● RECORDED DATA
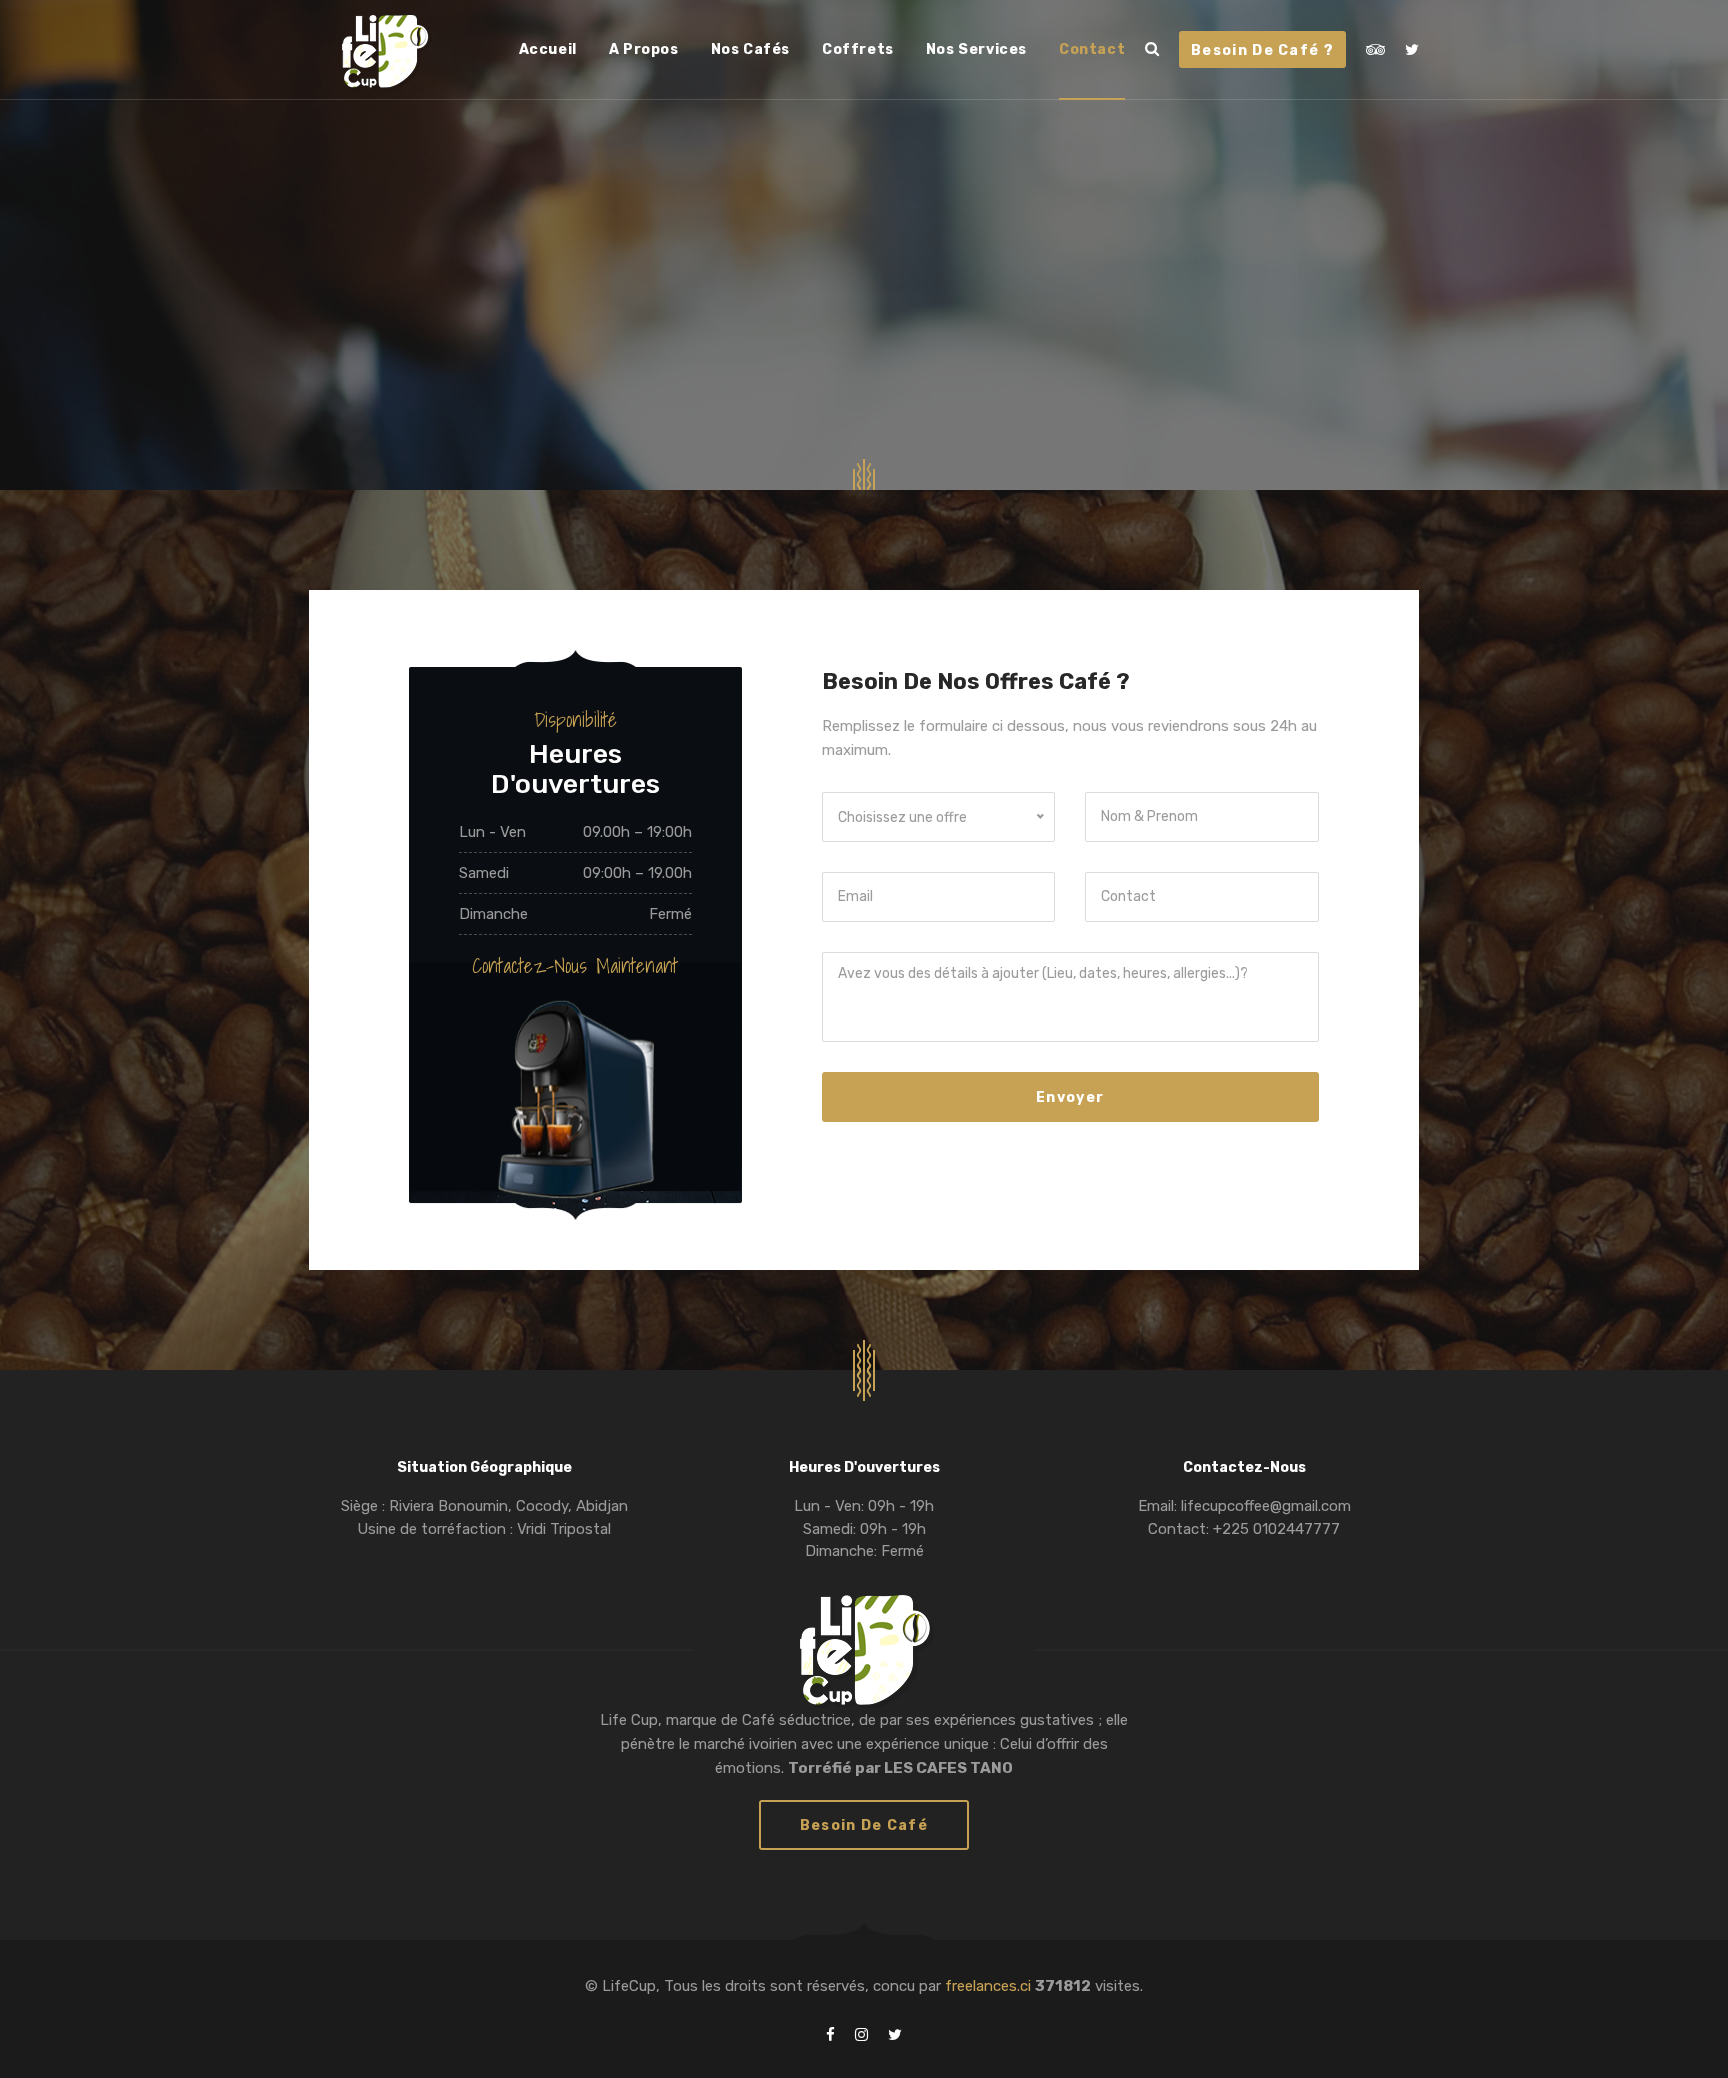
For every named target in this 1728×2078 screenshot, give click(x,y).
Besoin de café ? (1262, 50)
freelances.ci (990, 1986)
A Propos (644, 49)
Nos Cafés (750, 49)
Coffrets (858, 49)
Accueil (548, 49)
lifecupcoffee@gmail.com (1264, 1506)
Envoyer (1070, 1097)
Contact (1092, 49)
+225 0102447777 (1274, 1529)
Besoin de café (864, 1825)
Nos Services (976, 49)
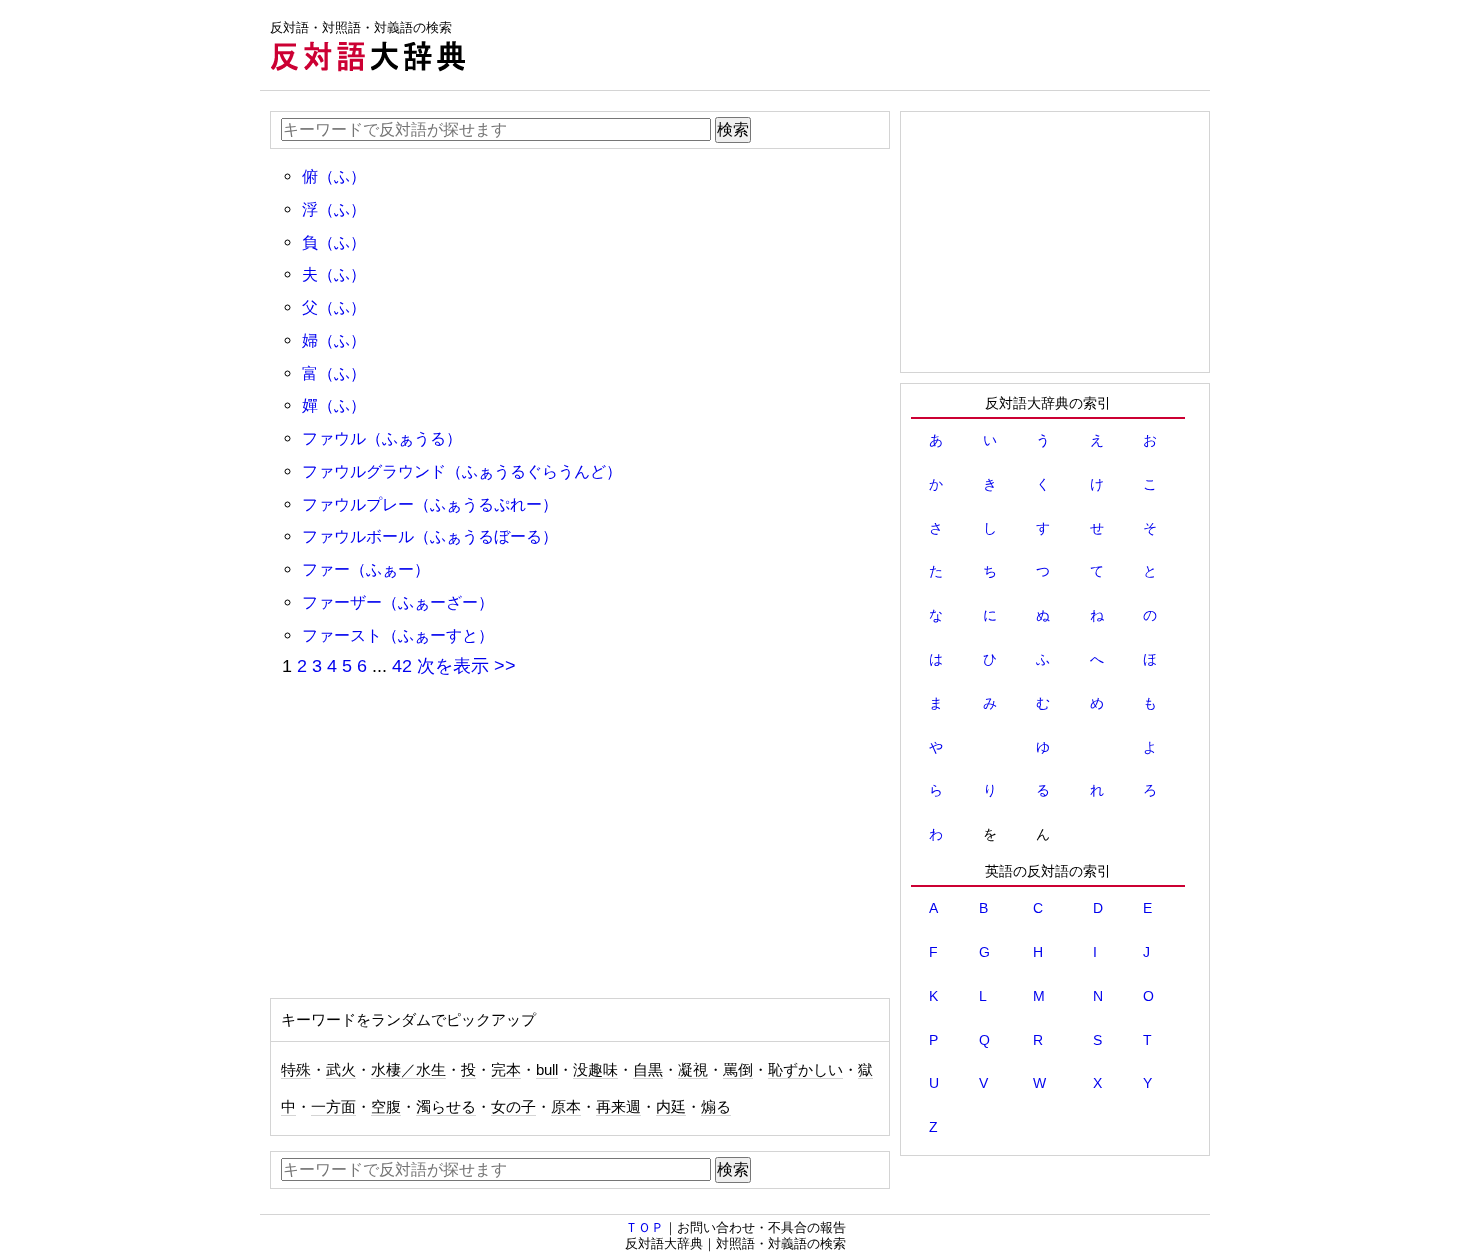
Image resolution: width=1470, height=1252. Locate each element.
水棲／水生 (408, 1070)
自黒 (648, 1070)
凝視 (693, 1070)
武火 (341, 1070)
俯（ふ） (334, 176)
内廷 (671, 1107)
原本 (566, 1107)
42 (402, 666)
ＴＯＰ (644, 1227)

● TASK DIRECTIONS
Please output every entry above exactly, without the pictures.

● RESULT OF THE EXERCISE
For every named target in this 1728×2078 screenshot, give click(x,y).
Besoin de café ? (1262, 50)
freelances.ci (990, 1986)
A Propos (644, 49)
Nos Cafés (750, 49)
Coffrets (858, 49)
Accueil (548, 49)
lifecupcoffee@gmail.com (1264, 1506)
Envoyer (1070, 1097)
Contact (1092, 49)
+225 0102447777 (1274, 1529)
Besoin de café (864, 1825)
Nos Services (976, 49)
Image resolution: width=1470, height=1252. Locate each element.
水棲／水生 (408, 1070)
自黒 (648, 1070)
凝視 (693, 1070)
武火 (341, 1070)
俯（ふ） (334, 176)
内廷 (671, 1107)
原本 (566, 1107)
42 (402, 666)
ＴＯＰ (644, 1227)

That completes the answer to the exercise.